**What is required:** Search the records for the word "computer" and copy each line in which it appears.

(Stored data)
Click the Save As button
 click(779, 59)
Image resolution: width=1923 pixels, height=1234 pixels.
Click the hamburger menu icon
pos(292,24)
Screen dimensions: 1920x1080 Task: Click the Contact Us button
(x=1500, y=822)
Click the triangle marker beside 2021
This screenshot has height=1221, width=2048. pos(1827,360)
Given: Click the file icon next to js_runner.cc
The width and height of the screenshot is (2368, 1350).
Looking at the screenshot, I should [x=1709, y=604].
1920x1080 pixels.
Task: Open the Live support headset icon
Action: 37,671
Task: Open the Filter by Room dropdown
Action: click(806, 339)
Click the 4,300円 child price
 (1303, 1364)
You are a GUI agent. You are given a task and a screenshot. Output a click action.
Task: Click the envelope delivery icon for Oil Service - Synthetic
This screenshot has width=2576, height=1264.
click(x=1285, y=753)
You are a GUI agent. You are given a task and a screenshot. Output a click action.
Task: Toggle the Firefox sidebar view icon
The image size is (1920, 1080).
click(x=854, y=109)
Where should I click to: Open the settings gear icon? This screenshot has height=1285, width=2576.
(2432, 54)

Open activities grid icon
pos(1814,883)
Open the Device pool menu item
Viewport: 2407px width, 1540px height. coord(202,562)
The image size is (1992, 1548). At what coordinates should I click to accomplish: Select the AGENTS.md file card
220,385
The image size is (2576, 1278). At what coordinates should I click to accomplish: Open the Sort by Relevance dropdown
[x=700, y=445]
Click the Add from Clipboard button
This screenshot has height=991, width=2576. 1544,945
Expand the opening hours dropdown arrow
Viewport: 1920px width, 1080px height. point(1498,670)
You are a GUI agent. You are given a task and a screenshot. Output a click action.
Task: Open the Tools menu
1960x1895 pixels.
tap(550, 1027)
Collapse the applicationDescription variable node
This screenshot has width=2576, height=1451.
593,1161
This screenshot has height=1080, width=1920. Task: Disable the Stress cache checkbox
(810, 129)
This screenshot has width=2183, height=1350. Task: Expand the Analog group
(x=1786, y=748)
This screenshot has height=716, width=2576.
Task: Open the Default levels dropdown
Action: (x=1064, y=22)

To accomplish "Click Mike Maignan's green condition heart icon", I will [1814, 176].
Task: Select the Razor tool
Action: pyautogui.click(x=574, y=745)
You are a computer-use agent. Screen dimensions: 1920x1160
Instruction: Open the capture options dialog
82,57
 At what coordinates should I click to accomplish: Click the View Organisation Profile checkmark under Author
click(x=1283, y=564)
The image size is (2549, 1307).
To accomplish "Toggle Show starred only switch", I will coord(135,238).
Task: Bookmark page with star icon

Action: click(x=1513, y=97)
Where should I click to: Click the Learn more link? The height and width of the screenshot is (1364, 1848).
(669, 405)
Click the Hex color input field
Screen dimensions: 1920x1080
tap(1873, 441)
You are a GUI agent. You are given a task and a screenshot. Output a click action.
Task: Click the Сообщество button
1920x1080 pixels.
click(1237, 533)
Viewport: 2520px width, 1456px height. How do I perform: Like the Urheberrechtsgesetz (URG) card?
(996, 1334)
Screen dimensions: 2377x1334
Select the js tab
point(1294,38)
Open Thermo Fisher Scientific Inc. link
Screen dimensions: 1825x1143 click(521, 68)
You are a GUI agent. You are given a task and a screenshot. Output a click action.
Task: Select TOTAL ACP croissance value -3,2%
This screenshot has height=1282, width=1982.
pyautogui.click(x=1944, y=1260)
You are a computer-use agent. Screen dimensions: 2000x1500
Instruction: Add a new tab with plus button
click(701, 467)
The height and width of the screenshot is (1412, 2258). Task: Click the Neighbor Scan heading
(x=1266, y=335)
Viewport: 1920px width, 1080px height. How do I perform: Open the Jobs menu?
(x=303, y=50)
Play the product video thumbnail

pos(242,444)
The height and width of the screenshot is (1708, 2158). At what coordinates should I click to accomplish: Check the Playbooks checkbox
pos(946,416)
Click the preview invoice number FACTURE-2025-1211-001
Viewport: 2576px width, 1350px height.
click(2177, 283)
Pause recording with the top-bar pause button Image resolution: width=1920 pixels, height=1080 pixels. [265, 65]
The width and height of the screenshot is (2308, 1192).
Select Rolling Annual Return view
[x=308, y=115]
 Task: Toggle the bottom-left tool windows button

**Task result:**
You are a computer-use agent. Screen dimensions: 1920x1160
You are a computer-use agent. Screen dimensions: 2000x1500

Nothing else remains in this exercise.